Post by RubyTuesday »

Here’s what I’m trying for now. Criticism welcome.

1) Created new gmail account with google voice number that will only be used for financial 2FA texts.
2) Secured this google account with Yubikey
2a) iPhone built in key also used and allows approving access from my phone
3) Changed Vanguard to use this number for receiving verification codes by SMS.
4) registered same yubikey to access vanguard account (but left security codes enrolled with new google voice)

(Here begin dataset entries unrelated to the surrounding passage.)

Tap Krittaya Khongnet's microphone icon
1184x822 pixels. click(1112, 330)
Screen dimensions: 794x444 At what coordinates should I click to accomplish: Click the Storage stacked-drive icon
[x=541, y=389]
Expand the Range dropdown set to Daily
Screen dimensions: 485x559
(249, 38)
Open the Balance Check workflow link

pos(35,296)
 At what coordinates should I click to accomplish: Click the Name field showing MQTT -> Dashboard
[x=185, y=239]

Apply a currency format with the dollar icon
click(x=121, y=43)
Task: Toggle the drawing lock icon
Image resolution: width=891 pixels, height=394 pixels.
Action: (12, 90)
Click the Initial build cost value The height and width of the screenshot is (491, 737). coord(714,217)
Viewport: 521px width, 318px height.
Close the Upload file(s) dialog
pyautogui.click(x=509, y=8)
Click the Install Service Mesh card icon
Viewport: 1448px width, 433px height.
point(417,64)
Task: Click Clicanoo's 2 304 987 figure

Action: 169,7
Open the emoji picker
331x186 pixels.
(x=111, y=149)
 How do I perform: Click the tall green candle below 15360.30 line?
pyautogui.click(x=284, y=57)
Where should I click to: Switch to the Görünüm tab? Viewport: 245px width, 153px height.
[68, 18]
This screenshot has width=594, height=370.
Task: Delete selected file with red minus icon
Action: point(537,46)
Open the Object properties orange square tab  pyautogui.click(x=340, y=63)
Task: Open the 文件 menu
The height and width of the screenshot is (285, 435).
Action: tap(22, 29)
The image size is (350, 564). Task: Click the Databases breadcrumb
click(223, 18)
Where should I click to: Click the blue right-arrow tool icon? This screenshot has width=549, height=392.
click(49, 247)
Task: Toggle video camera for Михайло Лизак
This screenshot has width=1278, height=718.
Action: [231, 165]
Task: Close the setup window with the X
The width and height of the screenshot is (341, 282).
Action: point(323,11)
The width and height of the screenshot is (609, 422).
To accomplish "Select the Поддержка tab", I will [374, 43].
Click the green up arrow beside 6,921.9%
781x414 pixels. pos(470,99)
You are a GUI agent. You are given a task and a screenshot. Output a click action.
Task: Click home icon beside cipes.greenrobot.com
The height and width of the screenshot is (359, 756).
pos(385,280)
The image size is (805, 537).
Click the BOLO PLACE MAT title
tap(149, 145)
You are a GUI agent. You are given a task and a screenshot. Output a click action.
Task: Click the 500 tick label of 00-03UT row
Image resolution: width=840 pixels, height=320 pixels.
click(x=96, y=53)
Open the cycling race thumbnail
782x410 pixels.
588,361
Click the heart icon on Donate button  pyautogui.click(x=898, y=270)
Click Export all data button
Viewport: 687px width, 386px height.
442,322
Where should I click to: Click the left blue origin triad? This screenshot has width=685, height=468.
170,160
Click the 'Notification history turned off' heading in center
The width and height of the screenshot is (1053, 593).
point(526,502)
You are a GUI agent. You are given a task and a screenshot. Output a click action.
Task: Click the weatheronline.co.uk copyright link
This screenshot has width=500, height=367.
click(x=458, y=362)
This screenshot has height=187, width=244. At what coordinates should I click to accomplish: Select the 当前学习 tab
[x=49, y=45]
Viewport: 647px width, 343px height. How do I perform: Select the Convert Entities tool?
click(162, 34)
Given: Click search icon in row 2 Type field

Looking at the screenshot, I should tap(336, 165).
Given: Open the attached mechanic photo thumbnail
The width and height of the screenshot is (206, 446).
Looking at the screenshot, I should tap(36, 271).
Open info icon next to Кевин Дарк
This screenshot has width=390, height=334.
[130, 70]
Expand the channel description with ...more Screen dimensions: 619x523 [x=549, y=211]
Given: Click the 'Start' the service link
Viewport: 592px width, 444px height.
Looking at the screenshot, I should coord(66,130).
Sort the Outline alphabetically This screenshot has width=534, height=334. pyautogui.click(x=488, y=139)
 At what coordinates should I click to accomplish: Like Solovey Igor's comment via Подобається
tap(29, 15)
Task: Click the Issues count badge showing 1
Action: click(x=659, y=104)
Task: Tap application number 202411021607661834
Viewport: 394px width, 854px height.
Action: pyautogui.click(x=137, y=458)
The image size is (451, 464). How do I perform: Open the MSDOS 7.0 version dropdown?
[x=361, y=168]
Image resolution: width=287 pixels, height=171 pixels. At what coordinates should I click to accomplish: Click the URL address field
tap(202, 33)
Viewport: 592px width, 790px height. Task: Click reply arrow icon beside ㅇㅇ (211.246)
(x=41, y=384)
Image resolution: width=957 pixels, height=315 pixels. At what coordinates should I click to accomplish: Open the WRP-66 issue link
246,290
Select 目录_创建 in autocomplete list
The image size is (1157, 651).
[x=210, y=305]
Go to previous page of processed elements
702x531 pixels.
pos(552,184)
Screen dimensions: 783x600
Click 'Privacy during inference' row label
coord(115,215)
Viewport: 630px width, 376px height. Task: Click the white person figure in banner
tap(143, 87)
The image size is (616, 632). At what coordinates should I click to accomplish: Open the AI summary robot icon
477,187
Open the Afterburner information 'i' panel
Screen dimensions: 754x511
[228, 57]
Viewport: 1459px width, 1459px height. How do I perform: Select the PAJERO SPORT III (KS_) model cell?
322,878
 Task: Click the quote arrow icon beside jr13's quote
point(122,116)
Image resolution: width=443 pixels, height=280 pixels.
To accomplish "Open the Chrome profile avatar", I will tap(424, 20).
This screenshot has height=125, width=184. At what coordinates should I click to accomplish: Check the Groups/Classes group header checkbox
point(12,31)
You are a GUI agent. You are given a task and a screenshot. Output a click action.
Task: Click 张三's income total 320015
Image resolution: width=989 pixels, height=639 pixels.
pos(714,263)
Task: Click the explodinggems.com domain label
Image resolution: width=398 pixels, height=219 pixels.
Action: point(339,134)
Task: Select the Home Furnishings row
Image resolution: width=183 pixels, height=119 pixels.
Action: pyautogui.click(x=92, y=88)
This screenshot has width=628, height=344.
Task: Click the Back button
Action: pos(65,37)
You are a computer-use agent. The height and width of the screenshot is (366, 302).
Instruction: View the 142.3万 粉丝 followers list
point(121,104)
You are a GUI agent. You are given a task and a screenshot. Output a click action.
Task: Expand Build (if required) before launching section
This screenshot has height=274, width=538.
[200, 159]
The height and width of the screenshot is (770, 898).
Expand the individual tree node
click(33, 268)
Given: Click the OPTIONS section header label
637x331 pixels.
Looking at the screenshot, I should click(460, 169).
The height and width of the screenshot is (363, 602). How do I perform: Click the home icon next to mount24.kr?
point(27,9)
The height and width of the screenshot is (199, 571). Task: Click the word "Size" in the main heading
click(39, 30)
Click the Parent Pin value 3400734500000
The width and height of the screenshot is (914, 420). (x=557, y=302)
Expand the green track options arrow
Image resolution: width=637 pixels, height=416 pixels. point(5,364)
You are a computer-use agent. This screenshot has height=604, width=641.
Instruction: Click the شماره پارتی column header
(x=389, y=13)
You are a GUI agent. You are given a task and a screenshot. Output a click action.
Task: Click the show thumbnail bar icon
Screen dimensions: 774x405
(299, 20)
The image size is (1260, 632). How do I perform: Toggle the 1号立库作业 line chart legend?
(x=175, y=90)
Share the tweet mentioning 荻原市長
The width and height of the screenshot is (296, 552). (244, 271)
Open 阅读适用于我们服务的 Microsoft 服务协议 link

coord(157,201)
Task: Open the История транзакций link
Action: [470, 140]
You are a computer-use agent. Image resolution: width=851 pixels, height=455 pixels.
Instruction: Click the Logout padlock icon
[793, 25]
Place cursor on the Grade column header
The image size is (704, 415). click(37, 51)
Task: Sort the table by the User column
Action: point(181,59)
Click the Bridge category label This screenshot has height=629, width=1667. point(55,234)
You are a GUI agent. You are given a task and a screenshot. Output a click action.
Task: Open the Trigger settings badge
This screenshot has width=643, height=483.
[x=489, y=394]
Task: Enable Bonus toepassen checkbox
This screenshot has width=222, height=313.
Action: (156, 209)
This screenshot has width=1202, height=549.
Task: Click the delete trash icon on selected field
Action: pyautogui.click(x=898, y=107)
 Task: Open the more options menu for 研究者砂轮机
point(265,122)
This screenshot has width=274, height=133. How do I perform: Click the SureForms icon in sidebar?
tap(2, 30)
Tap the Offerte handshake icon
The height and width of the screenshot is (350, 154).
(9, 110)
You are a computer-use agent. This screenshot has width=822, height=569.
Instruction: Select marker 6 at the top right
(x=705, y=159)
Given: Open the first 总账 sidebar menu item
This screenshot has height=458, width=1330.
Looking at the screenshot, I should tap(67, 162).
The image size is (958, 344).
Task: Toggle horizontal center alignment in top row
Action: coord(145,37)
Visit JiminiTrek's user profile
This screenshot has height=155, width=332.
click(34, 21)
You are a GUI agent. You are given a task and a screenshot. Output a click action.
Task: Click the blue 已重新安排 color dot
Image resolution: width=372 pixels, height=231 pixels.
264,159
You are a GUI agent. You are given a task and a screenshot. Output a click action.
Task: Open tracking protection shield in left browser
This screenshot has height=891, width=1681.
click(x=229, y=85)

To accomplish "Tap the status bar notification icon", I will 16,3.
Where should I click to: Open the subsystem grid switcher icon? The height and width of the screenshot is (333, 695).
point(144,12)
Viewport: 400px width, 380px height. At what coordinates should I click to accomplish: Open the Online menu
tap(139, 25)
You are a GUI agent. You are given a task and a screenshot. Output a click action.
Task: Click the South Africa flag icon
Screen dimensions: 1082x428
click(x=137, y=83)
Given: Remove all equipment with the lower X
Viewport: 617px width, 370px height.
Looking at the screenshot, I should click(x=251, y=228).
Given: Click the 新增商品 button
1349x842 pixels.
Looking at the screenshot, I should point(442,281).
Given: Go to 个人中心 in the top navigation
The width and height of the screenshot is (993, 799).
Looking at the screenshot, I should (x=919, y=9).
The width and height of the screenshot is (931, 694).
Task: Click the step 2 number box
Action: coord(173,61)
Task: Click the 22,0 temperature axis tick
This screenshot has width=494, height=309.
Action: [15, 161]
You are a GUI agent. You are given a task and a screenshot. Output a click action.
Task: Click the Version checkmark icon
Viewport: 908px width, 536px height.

Now when I log on to Vanguard, I have to use the Yubikey. If I don’t have the key, I can have a code sent to google voice. To get into google voice, I have to either have the yubikey or authenticate on my phone.

Any major holes?

I don’t think the google voice is subject to stolen SIM issues.
I believe the 2a still uses a key within iPhone and is secure / not subject to theft/spoofing

Thoughts?
“Doing nothing is better than being busy doing nothing.” – Lao Tzu
Topic Author
RubyTuesday
Posts: 2241
Joined: Fri Oct 19, 2012 11:24 am

Re: Yubikey and Vanguard use cases

Post by RubyTuesday »

Adding some notes based on experiments yesterday…
RubyTuesday wrote: Fri May 28, 2021 10:50 am I currently access my Vanguard account using multiple methods:

1) using browser on MacBook Pro (MBP)
This worked as anticipated. Added security key to account (Yubikey) and changed security codes settings to use new google voice number as backup (May experiment with getting rid of this later).

2) using Vanguard app on iPhone 7

3) using Vanguard app on iPad Pro
This was a little surprising. After I added security keys and required either key or security code for every time I log on, I expected to have to logon with apps again, but did not. Turns out that if you have enabled Touch ID logon, you don’t have to use key/code. I disabled the Touch ID and now the app recognizes that I’m on browser that doesn’t support security key and requires security code. I successfully sent code to google voice and logged on.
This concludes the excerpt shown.